A patient with a rare blood disorder partially responded to treatment but later required a new drug, Iptacopan, after a flare-up and a related condition was diagnosed.

## Contribution

This is the first reported case of using Iptacopan and dual combination therapy for aHUS with Castleman’s disease in the U.S.

## Key findings

- Iptacopan successfully improved blood counts and resolved kidney injury in a patient with aHUS.
- The patient was later diagnosed with Castleman’s disease, a condition that mimics aHUS.
- Dual therapy with C5 blockade and Factor B inhibition was initiated following relapse.

## Abstract

Atypical Hemolytic Uremic Syndrome (aHUS) is a life-threatening disease related to mutations in the complement system. We report the first known case of the use of factor B inhibition in a 21-year-old male with complement-mediated thrombotic microangiopathy (CMTMA), later found to have Castleman’s disease as a mimicker of aHUS.
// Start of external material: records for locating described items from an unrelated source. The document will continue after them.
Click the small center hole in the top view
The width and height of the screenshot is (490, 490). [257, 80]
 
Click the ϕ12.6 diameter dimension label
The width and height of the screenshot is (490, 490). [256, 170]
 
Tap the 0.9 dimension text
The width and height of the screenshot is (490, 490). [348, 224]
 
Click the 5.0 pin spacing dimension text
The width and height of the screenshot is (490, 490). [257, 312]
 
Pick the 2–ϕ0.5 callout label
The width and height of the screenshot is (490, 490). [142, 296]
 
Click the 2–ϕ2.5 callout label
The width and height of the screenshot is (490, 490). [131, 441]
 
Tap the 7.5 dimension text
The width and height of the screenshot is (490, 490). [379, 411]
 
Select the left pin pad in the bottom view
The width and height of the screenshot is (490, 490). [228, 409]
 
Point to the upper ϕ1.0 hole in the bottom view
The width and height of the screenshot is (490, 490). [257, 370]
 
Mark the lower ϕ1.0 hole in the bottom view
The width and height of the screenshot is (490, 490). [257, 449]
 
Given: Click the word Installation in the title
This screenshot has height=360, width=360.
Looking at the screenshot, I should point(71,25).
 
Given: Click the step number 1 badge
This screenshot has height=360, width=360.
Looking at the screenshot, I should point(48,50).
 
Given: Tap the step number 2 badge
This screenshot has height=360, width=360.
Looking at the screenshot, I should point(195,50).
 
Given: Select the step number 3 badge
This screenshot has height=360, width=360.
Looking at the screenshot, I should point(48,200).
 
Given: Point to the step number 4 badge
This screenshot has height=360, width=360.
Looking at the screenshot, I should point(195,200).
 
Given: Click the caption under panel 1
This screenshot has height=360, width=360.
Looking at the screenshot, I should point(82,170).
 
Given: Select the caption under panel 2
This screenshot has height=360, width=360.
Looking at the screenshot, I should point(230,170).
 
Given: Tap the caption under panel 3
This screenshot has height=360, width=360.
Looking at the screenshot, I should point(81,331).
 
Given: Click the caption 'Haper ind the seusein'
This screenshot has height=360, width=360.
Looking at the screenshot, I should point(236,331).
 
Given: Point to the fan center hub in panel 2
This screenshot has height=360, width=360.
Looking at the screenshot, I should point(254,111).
Initially, the patient partially responded to eculizumab and then fully to ravulizumab. However, two years later, he experienced a flare that did not improve with ravulizumab redosing. An application for the compassionate use of Iptacopan was approved by the United States Food and Drug Administration, based on its success in C5 blockade Paroxysmal Nocturnal Hemoglobinuria. The patient’s blood counts recovered, his microangiopathic hemolytic anemia ceased, and his acute kidney injury resolved allowing cessation of renal replacement therapy. Human Anti-murine anti-drug antibodies were suspected as the cause of C5 blockade failure but were unconfirmed. Ten months later, the patient’s aHUS relapsed and he was concurrently diagnosed with Castleman’s syndrome, a mimicker of aHUS, prompting the initiation of dual combination therapy of C5 blockade inhibitor and Factor B inhibitor and siltuximab.

This case marks the first use of Iptacopan for aHUS/CMTMA and the first use of dual combination therapy of eculizumab and Factor B Inhibition for patients with aHUS/CMTMA and Castleman’s disease in the United States at the University of California Irvine by our thrombotic microangiopathy assessment team.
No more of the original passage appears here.